— Start RECORDS FOR THIS TASK —

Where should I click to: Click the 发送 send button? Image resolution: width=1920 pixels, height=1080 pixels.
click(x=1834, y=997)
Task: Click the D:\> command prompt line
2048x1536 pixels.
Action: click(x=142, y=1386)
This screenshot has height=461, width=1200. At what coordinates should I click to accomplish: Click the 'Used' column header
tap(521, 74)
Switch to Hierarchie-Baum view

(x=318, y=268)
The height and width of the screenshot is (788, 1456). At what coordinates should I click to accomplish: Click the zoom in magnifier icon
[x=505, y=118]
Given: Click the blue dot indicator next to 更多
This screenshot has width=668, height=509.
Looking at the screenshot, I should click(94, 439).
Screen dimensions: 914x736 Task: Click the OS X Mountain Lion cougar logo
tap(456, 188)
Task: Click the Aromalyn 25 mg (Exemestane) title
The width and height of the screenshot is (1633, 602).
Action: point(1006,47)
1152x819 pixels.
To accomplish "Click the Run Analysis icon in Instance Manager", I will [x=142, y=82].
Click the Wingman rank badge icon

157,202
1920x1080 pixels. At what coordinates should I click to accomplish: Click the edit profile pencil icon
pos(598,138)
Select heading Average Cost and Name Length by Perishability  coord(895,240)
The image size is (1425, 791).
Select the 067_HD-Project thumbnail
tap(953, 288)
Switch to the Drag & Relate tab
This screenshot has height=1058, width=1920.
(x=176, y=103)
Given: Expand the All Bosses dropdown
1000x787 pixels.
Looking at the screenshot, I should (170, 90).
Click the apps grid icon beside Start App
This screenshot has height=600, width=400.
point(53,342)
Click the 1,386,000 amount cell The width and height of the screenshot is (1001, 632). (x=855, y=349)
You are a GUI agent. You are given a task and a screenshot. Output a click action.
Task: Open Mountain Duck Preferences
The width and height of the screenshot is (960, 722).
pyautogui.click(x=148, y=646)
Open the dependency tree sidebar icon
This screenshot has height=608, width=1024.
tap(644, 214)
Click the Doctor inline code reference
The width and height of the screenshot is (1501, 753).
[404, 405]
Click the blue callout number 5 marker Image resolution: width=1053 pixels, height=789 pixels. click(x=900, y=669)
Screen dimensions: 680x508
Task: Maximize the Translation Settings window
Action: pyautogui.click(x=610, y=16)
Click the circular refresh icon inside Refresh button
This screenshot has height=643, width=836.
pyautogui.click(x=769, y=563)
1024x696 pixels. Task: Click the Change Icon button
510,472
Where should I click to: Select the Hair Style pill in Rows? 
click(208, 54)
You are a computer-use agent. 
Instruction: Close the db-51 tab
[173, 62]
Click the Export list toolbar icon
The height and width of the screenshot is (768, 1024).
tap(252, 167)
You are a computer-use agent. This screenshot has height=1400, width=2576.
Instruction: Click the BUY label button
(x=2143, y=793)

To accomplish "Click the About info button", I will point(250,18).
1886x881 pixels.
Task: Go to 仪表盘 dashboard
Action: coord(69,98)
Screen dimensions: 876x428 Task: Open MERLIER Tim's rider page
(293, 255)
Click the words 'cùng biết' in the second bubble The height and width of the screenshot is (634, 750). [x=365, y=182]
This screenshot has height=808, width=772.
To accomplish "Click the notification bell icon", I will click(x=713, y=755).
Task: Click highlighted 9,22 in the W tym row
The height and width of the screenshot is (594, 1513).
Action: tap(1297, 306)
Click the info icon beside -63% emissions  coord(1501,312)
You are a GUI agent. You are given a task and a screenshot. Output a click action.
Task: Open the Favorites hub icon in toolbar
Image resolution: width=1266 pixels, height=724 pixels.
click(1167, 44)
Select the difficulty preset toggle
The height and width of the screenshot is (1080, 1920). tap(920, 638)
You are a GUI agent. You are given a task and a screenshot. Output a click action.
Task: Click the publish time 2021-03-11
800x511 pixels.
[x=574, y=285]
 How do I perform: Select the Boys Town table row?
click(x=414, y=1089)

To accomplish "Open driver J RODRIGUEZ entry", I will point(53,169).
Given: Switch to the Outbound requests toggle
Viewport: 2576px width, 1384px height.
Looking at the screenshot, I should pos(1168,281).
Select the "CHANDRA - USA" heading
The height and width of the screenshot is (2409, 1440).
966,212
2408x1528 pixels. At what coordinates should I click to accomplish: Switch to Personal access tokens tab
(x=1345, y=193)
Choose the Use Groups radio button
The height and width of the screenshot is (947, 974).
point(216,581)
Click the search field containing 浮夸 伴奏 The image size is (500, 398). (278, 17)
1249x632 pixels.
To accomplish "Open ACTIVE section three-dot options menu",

— End RECORDS FOR THIS TASK —

_WHAT NEEDS TO BE DONE:_
Reproduce the stretch of the listing from the line containing "Click the circular" through the line containing "click(208, 54)", substituting "Eye Color" for "Hair Style" and keeping everything else the same.

_RESPONSE:_
Click the circular refresh icon inside Refresh button
This screenshot has height=643, width=836.
pyautogui.click(x=769, y=563)
1024x696 pixels. Task: Click the Change Icon button
510,472
Where should I click to: Select the Eye Color pill in Rows? 
click(208, 54)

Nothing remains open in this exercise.